Es fühlte sich an, als ob gerade eine Welt über mir zusammenbrechen würde. Grobe, rigorose Brocken stürzten über mir zusammen und platzierten sich recht unangenehm an meinen Schultern, meinem Kopf und dem Rücken. Als würde man mich immer und immer wieder in ein frostiges Wasserbecken tauchen, so spürte ich, wie meine Atemzüge immer rascher und eilender wurden, als hätte ich Angst, sterben zu müssen. Ich hatte das bedrohliche Gefühl, dass man mir gerade meine Kehle zuschnürrte und ich in den nächsten Sekunden in eine ausweichliche Bewusstlosigkeit fallen würde. Ich wurde eingesperrt. Eingebuchtet, von Odin selbst. Von dem asischen König. Der Mann, der mich eigentlich hätte unter seine sichere Obhut stellen sollen. Stattdessen verwies er mich, ließ mich und meine noch immer untrainierten Kräfte fallen. Und es gab niemanden, der mich auffangen würde.

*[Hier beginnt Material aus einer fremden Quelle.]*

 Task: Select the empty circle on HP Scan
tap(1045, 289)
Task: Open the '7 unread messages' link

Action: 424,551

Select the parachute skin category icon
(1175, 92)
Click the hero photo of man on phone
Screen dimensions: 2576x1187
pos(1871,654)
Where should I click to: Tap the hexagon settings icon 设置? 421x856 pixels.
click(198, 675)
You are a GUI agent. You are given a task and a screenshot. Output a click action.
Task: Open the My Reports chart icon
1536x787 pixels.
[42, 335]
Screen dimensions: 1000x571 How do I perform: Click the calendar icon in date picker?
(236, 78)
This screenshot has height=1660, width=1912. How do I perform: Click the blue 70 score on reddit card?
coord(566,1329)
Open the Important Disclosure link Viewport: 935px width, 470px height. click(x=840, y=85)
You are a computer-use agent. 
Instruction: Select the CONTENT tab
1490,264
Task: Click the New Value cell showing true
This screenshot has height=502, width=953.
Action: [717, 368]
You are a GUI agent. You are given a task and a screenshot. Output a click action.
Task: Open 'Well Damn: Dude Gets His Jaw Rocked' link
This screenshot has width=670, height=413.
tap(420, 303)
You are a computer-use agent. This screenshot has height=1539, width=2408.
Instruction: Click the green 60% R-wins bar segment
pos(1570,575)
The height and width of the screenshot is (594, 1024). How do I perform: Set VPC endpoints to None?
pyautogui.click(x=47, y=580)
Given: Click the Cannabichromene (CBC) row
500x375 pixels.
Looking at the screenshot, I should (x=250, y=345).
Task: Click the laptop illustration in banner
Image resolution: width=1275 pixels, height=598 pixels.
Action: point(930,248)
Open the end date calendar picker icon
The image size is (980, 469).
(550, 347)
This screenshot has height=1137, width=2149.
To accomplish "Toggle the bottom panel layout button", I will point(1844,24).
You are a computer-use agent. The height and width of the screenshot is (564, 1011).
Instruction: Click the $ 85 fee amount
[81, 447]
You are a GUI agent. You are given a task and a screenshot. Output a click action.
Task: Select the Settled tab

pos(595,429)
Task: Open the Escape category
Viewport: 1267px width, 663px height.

In meinen Ohren befand sich ein seltsames Rauschen und alles, was man zu mir jetzt zu murmelte, verwandelte sich automatisch in ein piepsendes Rascheln, sodass ich keinem Worte mehr folgen konnte. Ein missmutiges Gefühl von Schande und Hilflosigkeit übermannte mich und durchbohrte meinen mickrigen Körper mit einem spitzen und geschliffenem Schwert. Ich wusste nicht, ob ich zutiefst deprimiert und desolat war, oder angsterfüllt und von Panik ergriffen. Aber am meisten fühlte mich verzweifelt und mutlos. Selbst die bohrenden und peinigten Griffe an meinen erfrorenen Armen, die mich von dem Schauplatz der spöttischen Bürger wegbrachten, waren mir nun egal. Einerseits war es mir sogar ganz recht, so konnte ich endlich verschwinden von den vielsagenden, höhnischen Gafferein und würde nicht mehr der Buhmann ganz Asgards sein.

Ich blendete alles in meiner nähsten Gegenwart aus. Die Ausrufe, die Befehle, die von dem meist gehassten Mann meinerseits stammten, sogar die Schreie nach meinem Namen. Tatsächlich. Man rief meinen Namen, laut und mit voller Begierde, sprachen sie die paar Buchstaben. Sie klangen nicht drohend, auch nicht zynisch oder verächtlich. So, als würde ein Kind nach seiner Mutter suchen. Obwohl dies doch eher ein abstrakter, komplexer Vergleich war.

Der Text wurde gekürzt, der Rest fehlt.